Artificial Intelligence applications built on token-based interactions are becoming cheaper to run as infrastructure and algorithmic efficiencies drive down the cost per token. Recent MIT research found that infrastructure and algorithmic efficiencies are reducing inference costs for frontier-level performance by up to 10x annually. Nvidia positions its Blackwell platform as a key lever in this shift, with inference providers such as Baseten, DeepInfra, Fireworks Artificial Intelligence and Together Artificial Intelligence reporting up to 10x lower token costs compared with the Nvidia Hopper generation, particularly when paired with open source frontier models and low-precision formats like NVFP4.
In healthcare, Sully.ai turned to Baseten’s Model API to replace proprietary closed source models that suffered from unpredictable latency, rising inference costs and limited control. Baseten deploys open source models such as gpt-oss-120b on Nvidia Blackwell GPUs using NVFP4, TensorRT-LLM and the Nvidia Dynamo inference framework, and chose Blackwell after seeing up to 2.5x better throughput per dollar compared with the Nvidia Hopper platform. As a result, Sully.ai’s inference costs dropped by 90%, representing a 10x reduction compared with the prior closed source implementation, while response times improved by 65% for critical workflows like generating medical notes, and the company has returned over 30 million minutes to physicians. In gaming, Latitude runs large open source mixture-of-experts models on DeepInfra’s Blackwell-based platform, where DeepInfra reduced the cost per million tokens from 20 cents on the Nvidia Hopper platform to 10 cents on Blackwell, and moving to Blackwell’s native low-precision NVFP4 format further cut that cost to just 5 cents for a total 4x improvement in cost per token.
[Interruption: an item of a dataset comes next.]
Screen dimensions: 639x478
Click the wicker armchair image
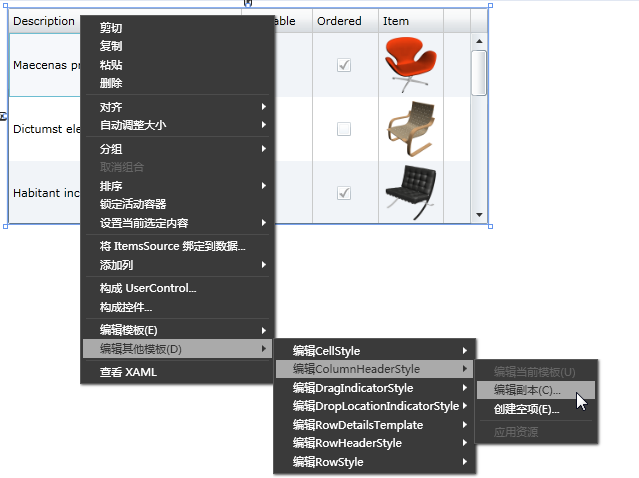click(x=411, y=129)
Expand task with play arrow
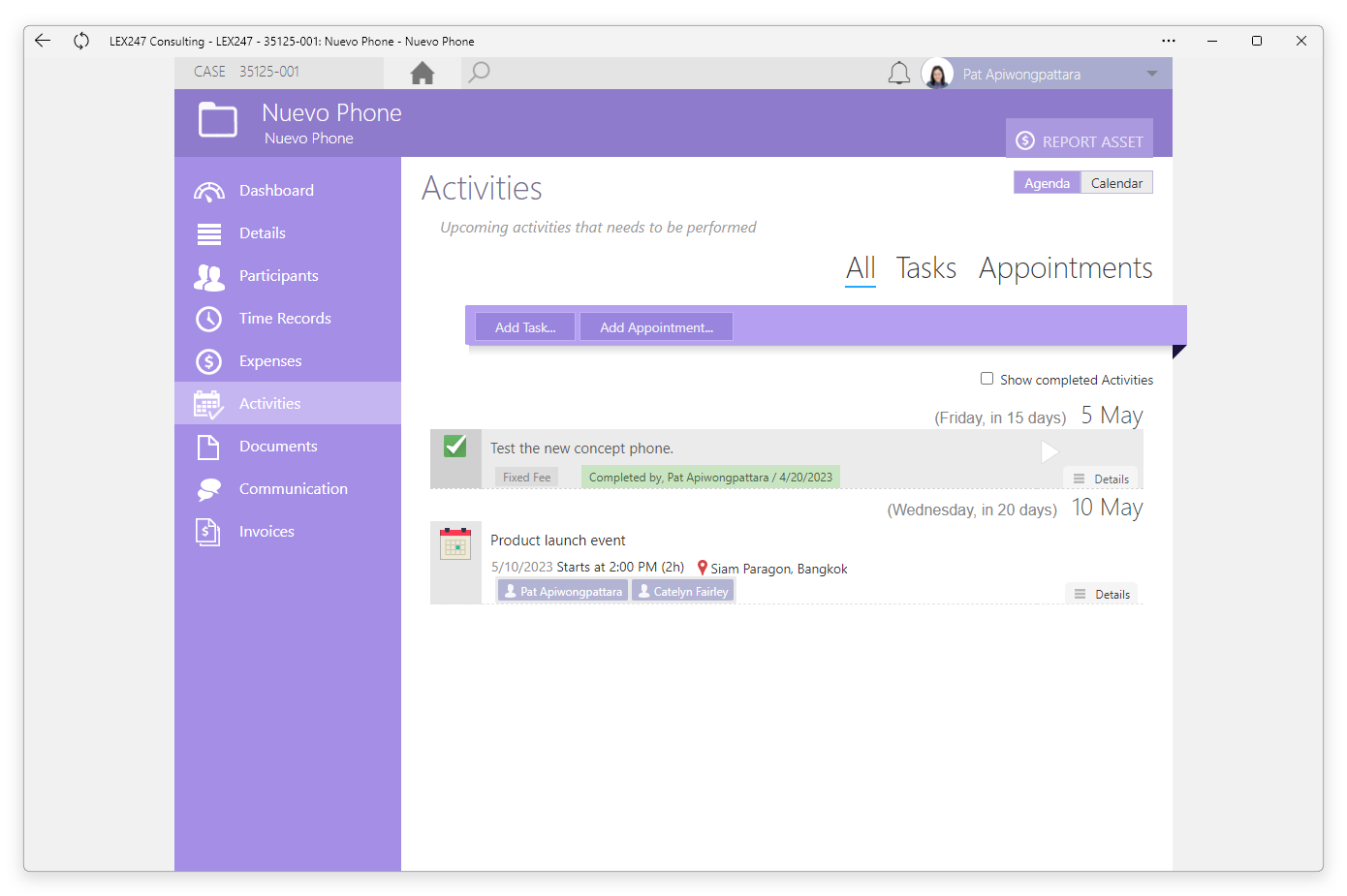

Agentic chat and customer service workloads are seeing similar gains. Sentient Chat, which can trigger cascades of autonomous agent interactions for a single query, uses Fireworks Artificial Intelligence’s Blackwell-optimized inference platform and achieved 25-50% better cost efficiency compared with its previous Hopper-based deployment, enabling it to support a viral launch of 1.8 million waitlisted users in 24 hours and process 5.6 million queries in a single week at low latency. Together Artificial Intelligence runs production inference for Decagon’s multimodel voice stack on Nvidia Blackwell GPUs, combining speculative decoding, caching and autoscaling to keep responses under 400 milliseconds even when processing thousands of tokens per query, while cost per query dropped by 6x compared with closed source proprietary models. Nvidia highlights that its GB200 NVL72 system delivers a 10x reduction in cost per token for reasoning mixture-of-experts models compared with Nvidia Hopper and that the upcoming Nvidia Rubin platform integrates six new chips into a single Artificial Intelligence supercomputer to deliver 10x performance and 10x lower token cost over Blackwell.